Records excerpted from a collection
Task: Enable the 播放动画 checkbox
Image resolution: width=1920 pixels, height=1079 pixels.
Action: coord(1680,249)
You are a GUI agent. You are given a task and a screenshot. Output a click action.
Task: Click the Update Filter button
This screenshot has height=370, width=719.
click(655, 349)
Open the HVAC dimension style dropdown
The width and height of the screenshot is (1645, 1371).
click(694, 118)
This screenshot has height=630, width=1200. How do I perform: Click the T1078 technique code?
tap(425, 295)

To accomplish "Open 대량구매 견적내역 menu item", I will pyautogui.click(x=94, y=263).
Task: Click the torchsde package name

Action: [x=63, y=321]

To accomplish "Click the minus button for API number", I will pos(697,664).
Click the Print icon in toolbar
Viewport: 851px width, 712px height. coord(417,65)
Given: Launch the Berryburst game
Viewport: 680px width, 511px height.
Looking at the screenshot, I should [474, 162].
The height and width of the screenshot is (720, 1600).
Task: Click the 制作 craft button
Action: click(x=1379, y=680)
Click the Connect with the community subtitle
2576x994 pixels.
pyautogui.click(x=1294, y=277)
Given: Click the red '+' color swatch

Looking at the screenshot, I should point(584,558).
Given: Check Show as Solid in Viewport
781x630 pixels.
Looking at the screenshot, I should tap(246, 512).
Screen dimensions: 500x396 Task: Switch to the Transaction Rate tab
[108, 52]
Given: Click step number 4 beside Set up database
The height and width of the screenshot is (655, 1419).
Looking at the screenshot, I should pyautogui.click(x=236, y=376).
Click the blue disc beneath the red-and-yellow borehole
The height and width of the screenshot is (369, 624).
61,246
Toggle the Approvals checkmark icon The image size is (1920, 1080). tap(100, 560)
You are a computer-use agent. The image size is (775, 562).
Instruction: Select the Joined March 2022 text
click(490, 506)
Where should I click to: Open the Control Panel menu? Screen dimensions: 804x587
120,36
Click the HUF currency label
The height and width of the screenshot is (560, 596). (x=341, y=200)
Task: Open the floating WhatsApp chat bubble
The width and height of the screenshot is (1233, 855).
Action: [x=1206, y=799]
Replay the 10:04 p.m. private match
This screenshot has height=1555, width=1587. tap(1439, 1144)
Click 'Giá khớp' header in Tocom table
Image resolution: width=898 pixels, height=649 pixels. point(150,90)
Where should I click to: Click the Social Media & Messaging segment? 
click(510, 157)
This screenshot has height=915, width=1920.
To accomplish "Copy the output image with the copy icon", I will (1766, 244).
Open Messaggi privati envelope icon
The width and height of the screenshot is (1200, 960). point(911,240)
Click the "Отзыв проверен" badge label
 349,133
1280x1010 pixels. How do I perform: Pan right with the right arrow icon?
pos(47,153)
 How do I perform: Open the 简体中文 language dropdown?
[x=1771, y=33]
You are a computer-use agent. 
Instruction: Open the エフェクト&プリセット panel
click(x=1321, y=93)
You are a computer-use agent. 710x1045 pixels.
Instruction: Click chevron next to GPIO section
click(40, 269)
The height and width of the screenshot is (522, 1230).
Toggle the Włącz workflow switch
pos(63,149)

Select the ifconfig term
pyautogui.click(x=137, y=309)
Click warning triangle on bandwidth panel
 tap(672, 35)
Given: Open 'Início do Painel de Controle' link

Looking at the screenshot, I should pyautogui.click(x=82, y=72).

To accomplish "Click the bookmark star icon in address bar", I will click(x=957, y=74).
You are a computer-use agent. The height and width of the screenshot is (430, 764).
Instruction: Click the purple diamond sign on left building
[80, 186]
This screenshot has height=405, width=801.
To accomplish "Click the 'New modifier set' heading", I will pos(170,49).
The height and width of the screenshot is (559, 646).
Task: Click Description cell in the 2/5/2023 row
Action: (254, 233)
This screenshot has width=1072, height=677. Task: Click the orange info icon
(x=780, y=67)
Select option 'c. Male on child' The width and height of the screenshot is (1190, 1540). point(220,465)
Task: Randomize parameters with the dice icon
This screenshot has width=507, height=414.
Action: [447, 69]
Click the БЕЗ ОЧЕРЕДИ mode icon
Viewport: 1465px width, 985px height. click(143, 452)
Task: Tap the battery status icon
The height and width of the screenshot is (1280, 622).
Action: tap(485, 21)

▶ **ABOUT THIS TASK**:
Repeat the entries above verbatim, but only from the line that has "Replay the 10:04 p.m. private match" down to the line that has "This screenshot has height=405, width=801.", inclusive.

▶ **EXERCISE SOLUTION**:
Replay the 10:04 p.m. private match
This screenshot has height=1555, width=1587. tap(1439, 1144)
Click 'Giá khớp' header in Tocom table
Image resolution: width=898 pixels, height=649 pixels. point(150,90)
Where should I click to: Click the Social Media & Messaging segment? 
click(510, 157)
This screenshot has height=915, width=1920.
To accomplish "Copy the output image with the copy icon", I will (1766, 244).
Open Messaggi privati envelope icon
The width and height of the screenshot is (1200, 960). point(911,240)
Click the "Отзыв проверен" badge label
 349,133
1280x1010 pixels. How do I perform: Pan right with the right arrow icon?
pos(47,153)
 How do I perform: Open the 简体中文 language dropdown?
[x=1771, y=33]
You are a computer-use agent. 
Instruction: Open the エフェクト&プリセット panel
click(x=1321, y=93)
You are a computer-use agent. 710x1045 pixels.
Instruction: Click chevron next to GPIO section
click(40, 269)
The height and width of the screenshot is (522, 1230).
Toggle the Włącz workflow switch
pos(63,149)

Select the ifconfig term
pyautogui.click(x=137, y=309)
Click warning triangle on bandwidth panel
 tap(672, 35)
Given: Open 'Início do Painel de Controle' link

Looking at the screenshot, I should pyautogui.click(x=82, y=72).

To accomplish "Click the bookmark star icon in address bar", I will click(x=957, y=74).
You are a computer-use agent. The height and width of the screenshot is (430, 764).
Instruction: Click the purple diamond sign on left building
[80, 186]
This screenshot has height=405, width=801.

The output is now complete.